On the most recent update an error "Unbound Migration failed" was in the update logs. This may have started with an earlier upgrade, but I am just noticing the error because it stands out. The error message says to check log for details. Here is what is shown in the log.
[ERROR] Model OPNsense\Unbound\Unbound can't be saved, skip ( OPNsense\Phalcon\Filter\Validation\Exception: [OPNsense\Unbound\Unbound:advanced.dnssecstripped] value should be a boolean (0,1){on}
[ERROR] [OPNsense\Unbound\Unbound:advanced.dnssecstripped] value should be a boolean (0,1){on}
Here is the exact text of the error in the update log:
>>> Invoking update script 'refresh'
*** OPNsense\Unbound\Unbound Migration failed, check log for details
I can see exactly what to fix: change the entry in the config XML from "on" to "1" and then the scripts should work. However, I hesitate to fix this manually when there are probably many others with the same problem.

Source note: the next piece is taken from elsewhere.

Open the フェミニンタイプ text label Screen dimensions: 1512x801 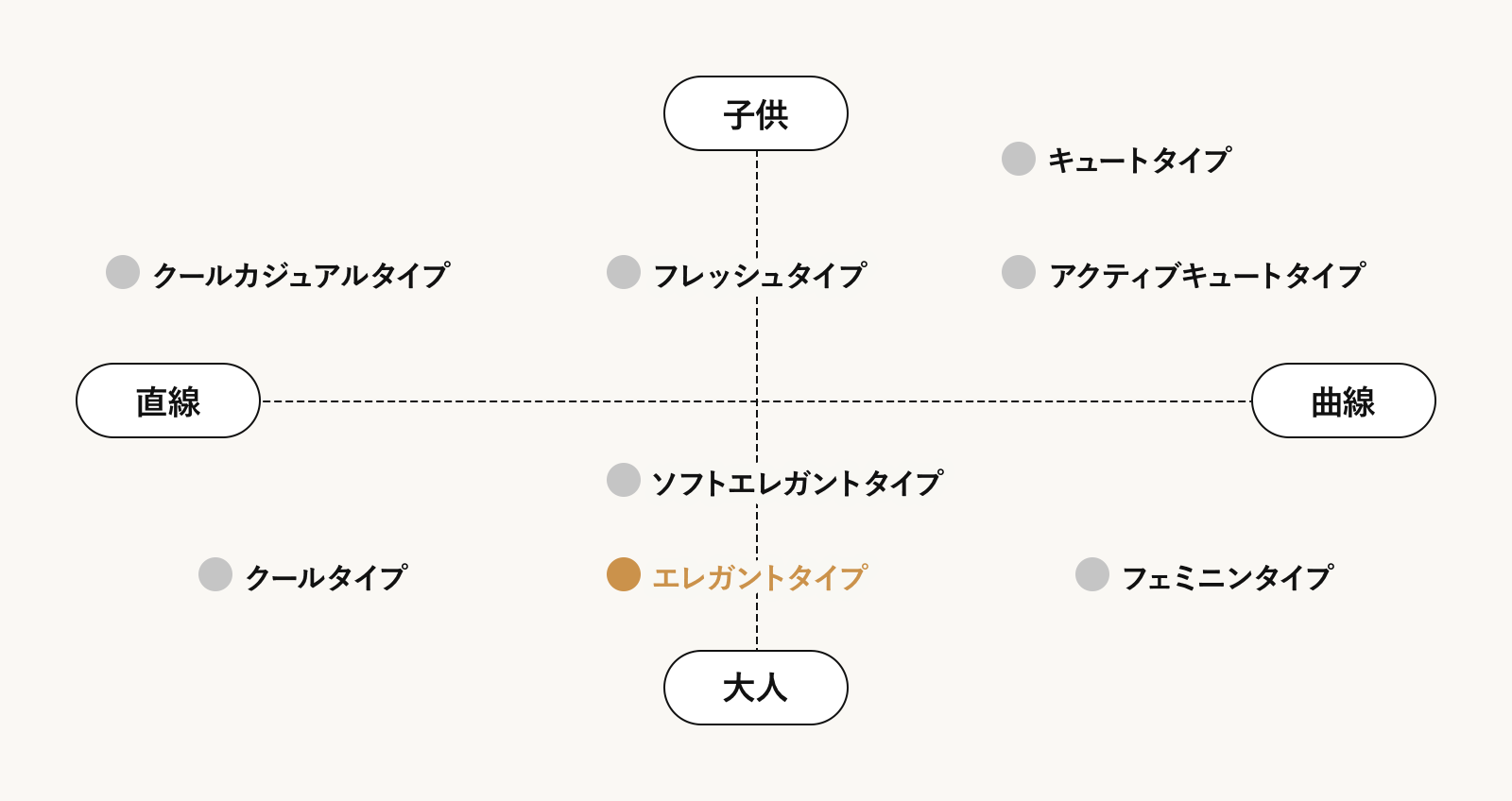point(1228,577)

Is this a bug in the migration process?
if your config is not native but related to https://gist.github.com/utkonos/57c79f1a0b68dd6a79cbf2de68db995a then its probably the reason ;)
i think native config uses bool for this field
I have observed this same bug again in a recent update. First, please apologise for the snark: you are wrong about which format of boolean the native config uses.
You can verify that older stock installs of OPNsense from the official ISO did indeed use "on" rather than "1" for the Unbound configuration that I am talking about. These are changes that occur when the choices about Unbound are made during the initial wizard. If you start with "OPNsense-21.1-OpenSSL-dvd-amd64.iso.bz2" from this location:
https://mirror.wdc1.us.leaseweb.net/opnsense/releases/21.1/
Perform a plain vanilla install and then during the install wizard choose the DNSSEC configuration settings. Then take a look at the diff of the config.xml. You will see the the "on" booleans that are causing this bug. Here is a screenshot or two.
(https://i.imgur.com/zRivGbt.png)
(https://i.imgur.com/PiJBcC8.png)
Quote from: Fright on January 30, 2023, 06:53:48 PM
i think native config uses bool for this field
No.
https://github.com/opnsense/core/commit/01922175549b3db79b20c9fb1ec19cc52c784b15
QuoteNo.
Yes.
you just didn't mention wizard in the first post.
wizard is fixed (an you found the commit).
but migration script should probably take that into account too
Quote from: utkonos on January 30, 2023, 03:01:22 PM
Is this a bug in the migration process?
Yes.
https://github.com/opnsense/core/issues/6550
It would help to lead with tickets created as soon as possible to avoid other people's time to be wasted trying to help (and guess).
Cheers,
Franco
https://github.com/opnsense/core/commit/378d9a3
# opnsense-patch 378d9a3